── VORLIEGENDER AUSZUG

"Warum guckst du zu mir?"
So fragte meine Tochter neulich, als
ich sie nach dem Zu-Bett-Bringen noch anschaute.
"Weil ich dich liebhabe",
habe ich geantwortet.
Und vielleicht ist in einem solchen
Satz auch etwas zum Verständnis des Osterfestes ausgesagt. Denn wie
ein liebevoller Vater (und ein solcher bemühe auch ich mich zu
sein), so schaut Gott voller Liebe auf uns, egal wo und in welchem
Zustand wir uns gerade befinden.
Was heißt es aber, wenn jemand einen
anderen liebt? Es gibt einen wundervollen Satz von dem Philosophen
Gabriel Marcel, der das expliziert: „Einen Menschen lieben heißt
sagen: Du wirst nicht sterben.“
Genau das ist es ja, was Liebe will:
dass es dem Anderen gut geht, dass er lebt und nicht sterben muss.

────

### GESTELLTE AUFGABE
Ändere im Auszug über das Osterfest den Abschnitt von „So fragte meine“ bis einschließlich „uns gerade befinden.“, indem du „neulich“ durch „gestern“ ersetzt, und schreibe ihn so geändert auf. Das Material wird hierfür nicht gebraucht.

── MATERIAL

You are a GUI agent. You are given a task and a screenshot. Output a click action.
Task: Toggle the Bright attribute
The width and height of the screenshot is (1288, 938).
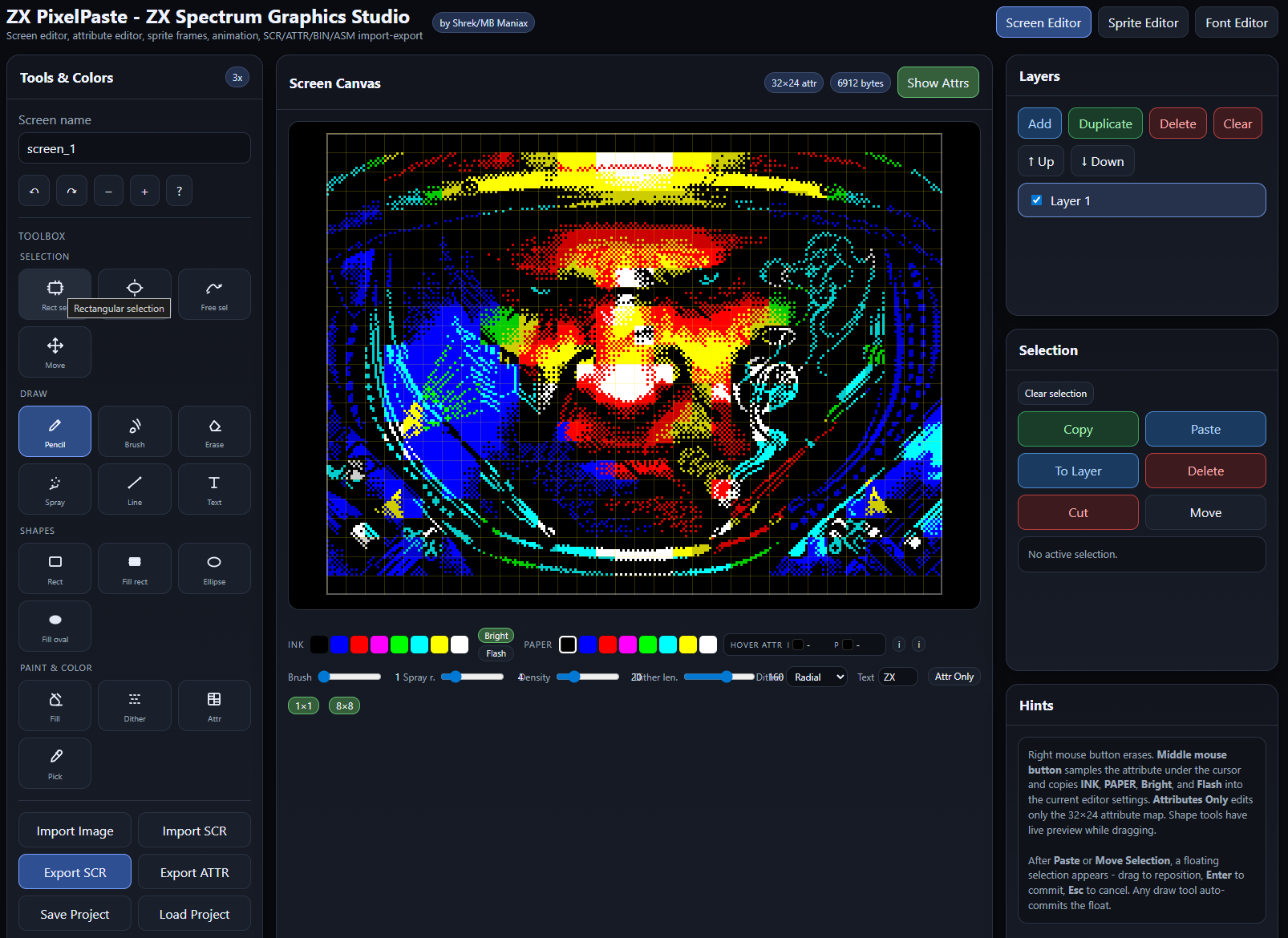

────

### ERGEBNIS DER AUFGABE
So fragte meine Tochter gestern, als
ich sie nach dem Zu-Bett-Bringen noch anschaute.
"Weil ich dich liebhabe",
habe ich geantwortet.
Und vielleicht ist in einem solchen
Satz auch etwas zum Verständnis des Osterfestes ausgesagt. Denn wie
ein liebevoller Vater (und ein solcher bemühe auch ich mich zu
sein), so schaut Gott voller Liebe auf uns, egal wo und in welchem
Zustand wir uns gerade befinden.